たとえ厚労省が眉をひそめても、最高裁のお墨付きがあるのだから萎縮する必要はないのだ。

しかし、自由が認められているから何を聞いてもいいというのも間違いだ。質問によって就活生が精神的苦痛を被れば、プライバシー侵害やセクハラで訴えられるリスクもある。気になるのは、聞いてもいい質問とそうではない質問の線引きだ。

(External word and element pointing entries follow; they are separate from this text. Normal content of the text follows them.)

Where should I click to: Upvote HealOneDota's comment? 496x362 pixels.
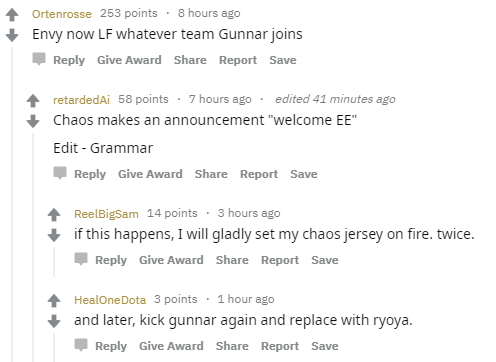54,301
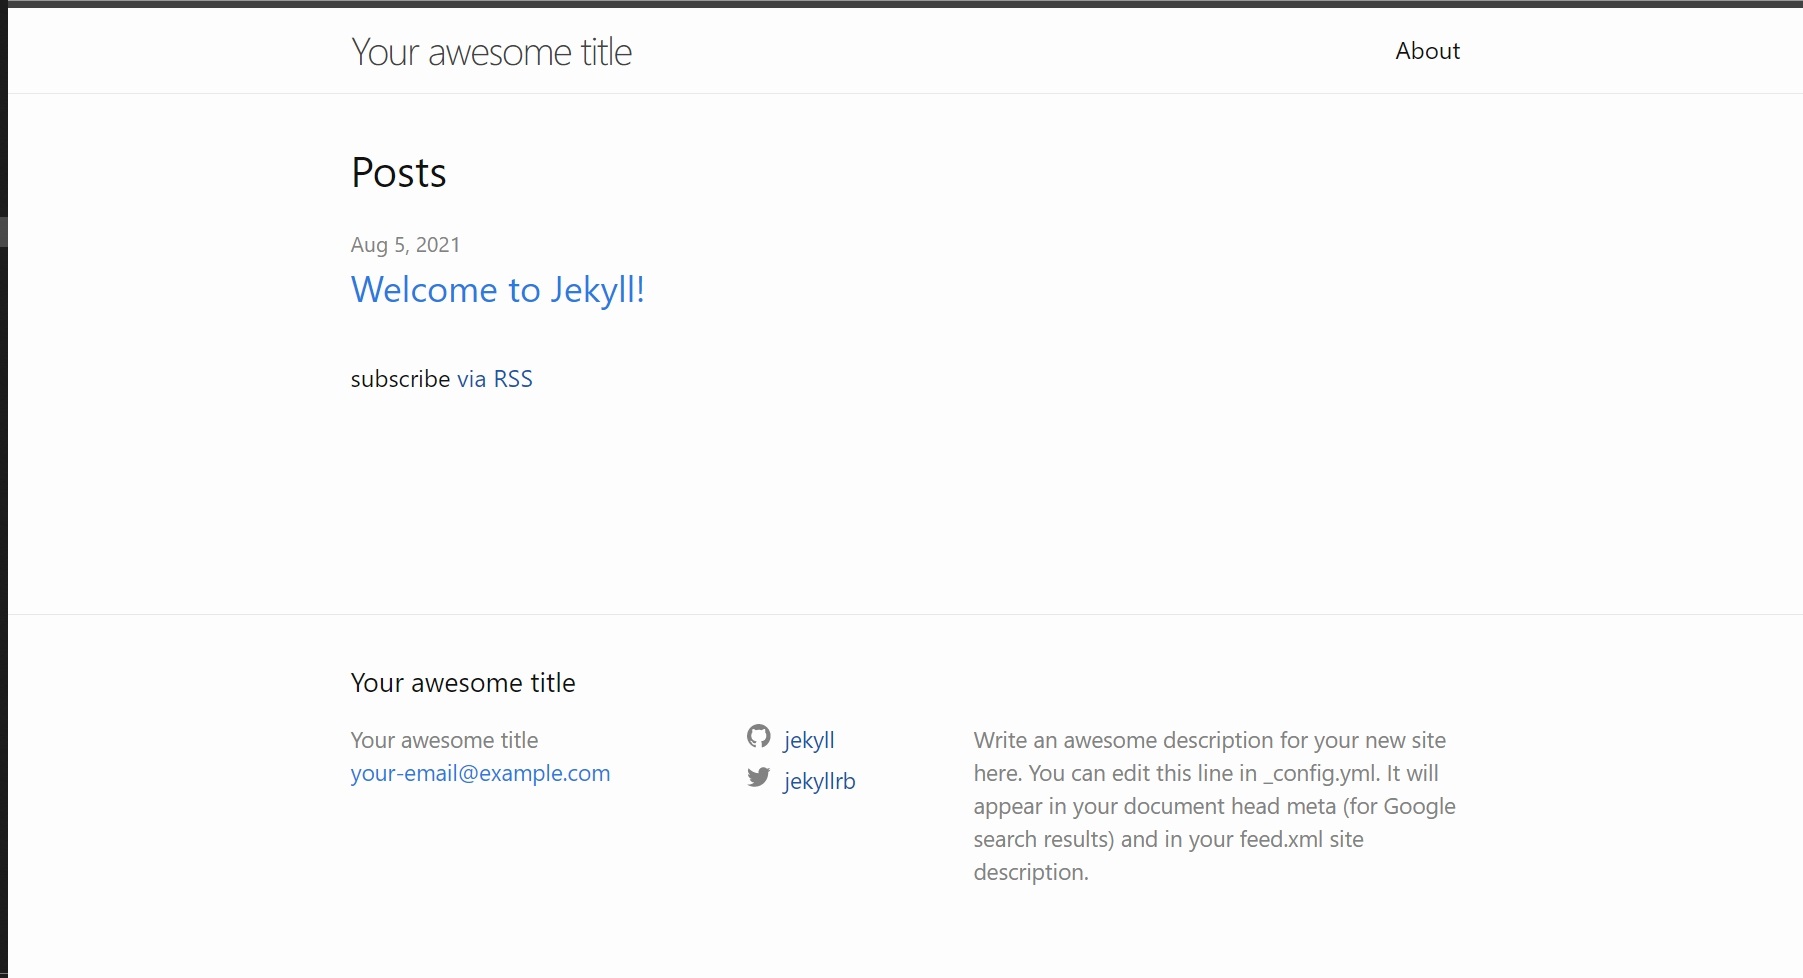The width and height of the screenshot is (1803, 978).
Task: Click the word subscribe before RSS link
Action: pyautogui.click(x=400, y=379)
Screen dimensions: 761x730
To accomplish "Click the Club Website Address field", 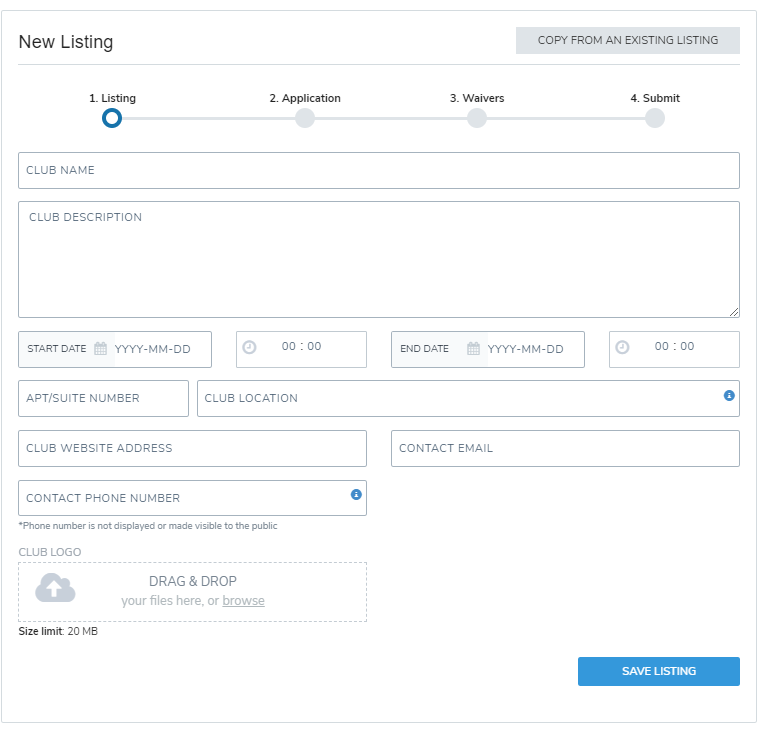I will click(x=192, y=448).
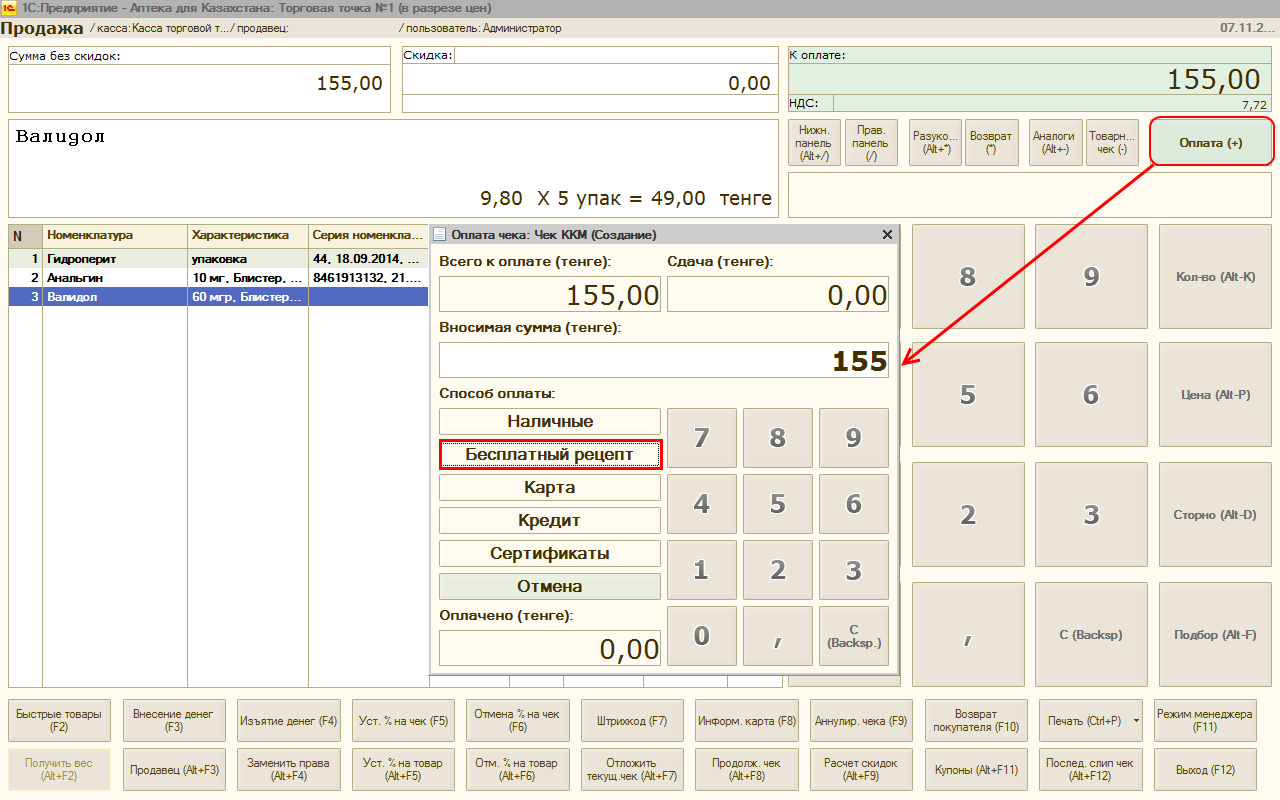
Task: Click Режим менеджера (F11) button
Action: (1204, 721)
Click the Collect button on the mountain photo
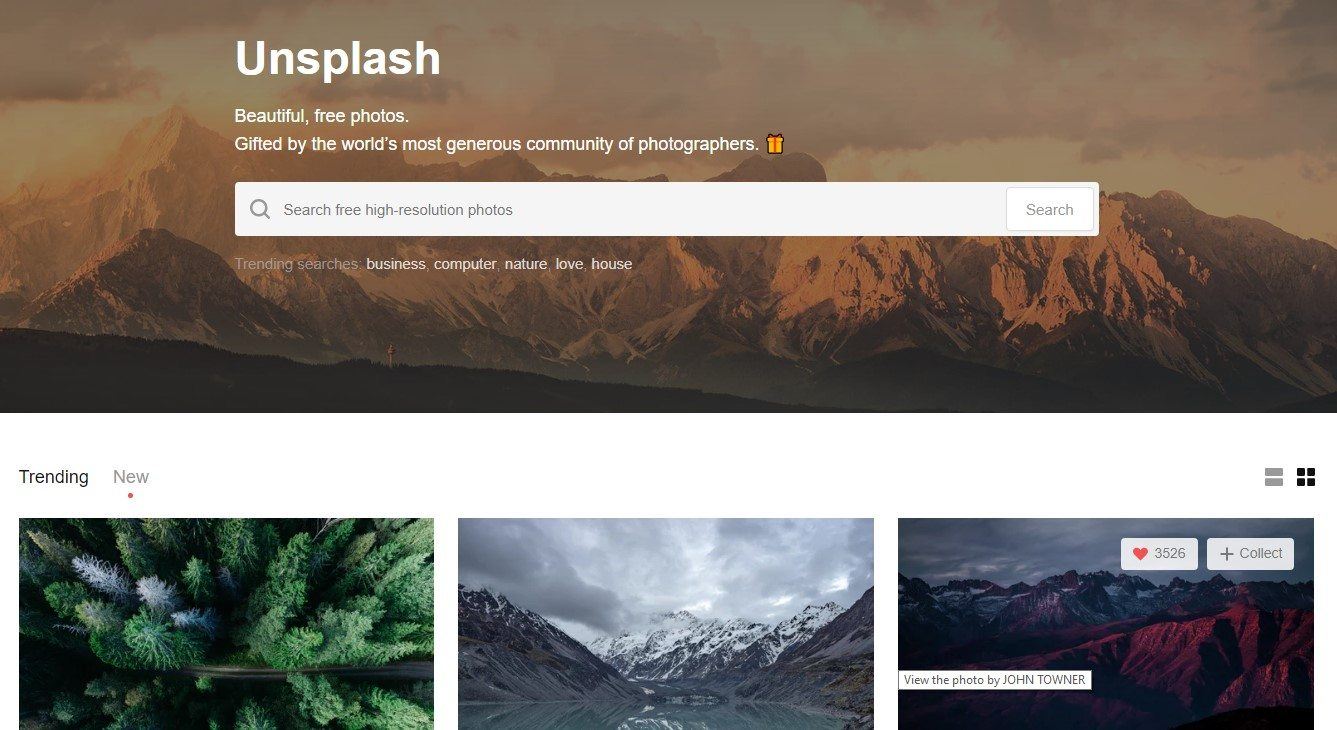1337x730 pixels. coord(1251,554)
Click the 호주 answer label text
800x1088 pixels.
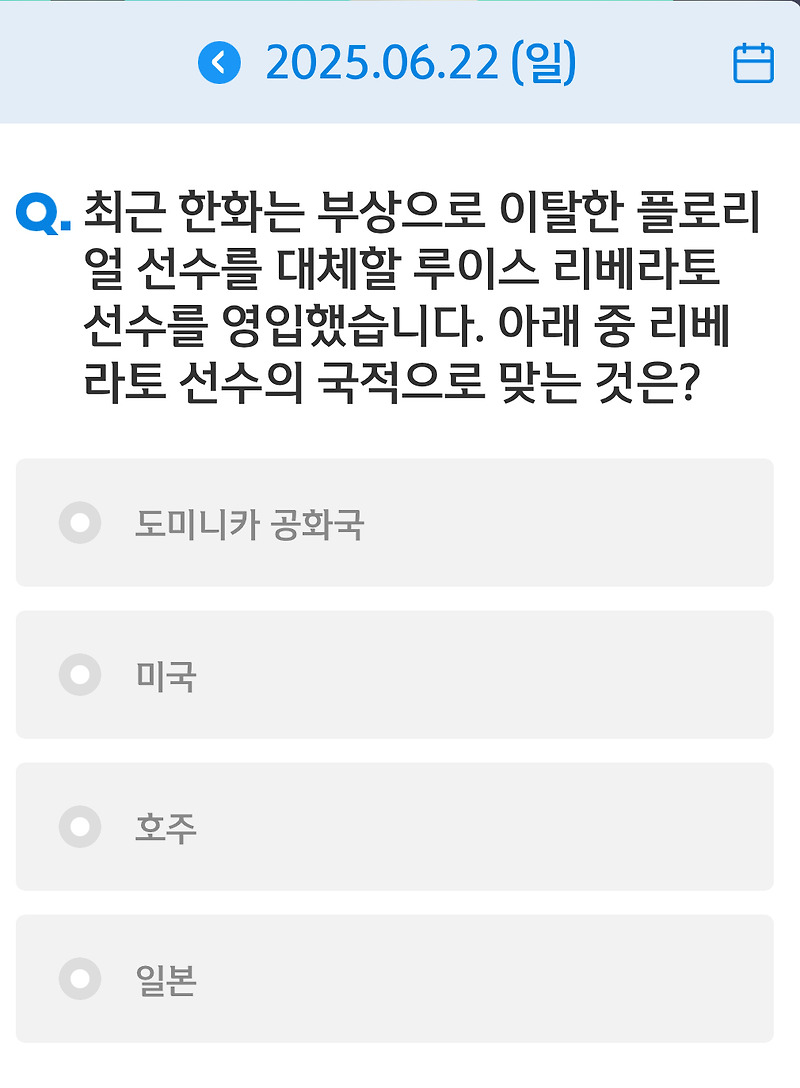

「質問が職務と関係があるかどうか、質問に合理的な理由があるかどうかが重要です。たとえば芸能事務所の女性タレント採用で、スリーサイズを聞くのはあたりまえですよね。でも、弁護士事務所の採用でスリーサイズについて質問するのは合理的関連性がない。要は質問の内容より、質問の理由が大切です」

理由しだいだとすると、厚労省が「配慮」を求める「尊敬する人物」や「愛読書」について質問することも十分に可能。たとえば「同じカルチャーを持った人を組ませたほうが、チームワークがよくなり、生産性も上がるため」という理由で質問すればいい。こうした質問をされたことに対して「精神的苦痛を被った」などと訴えられるリスクもゼロではないが「賠償相場を考えれば訴訟はワリに合わず、訴訟が提起されることはまず考えられない。全面敗訴のリスクは低いし、仮に一部敗訴となっても、認容賠償額は極めて低い」(畑中弁護士)。

合理的な理由を説明できない興味本位の質問はやめておいたほうがいい。訴訟のリスクは低くても、「あの会社はヤバい」とSNSで拡散するおそれもある。何を聞いてもいいが、尋ねた理由を就活生にきちんと説明できない質問はしないこと。それが面接官の心得だ。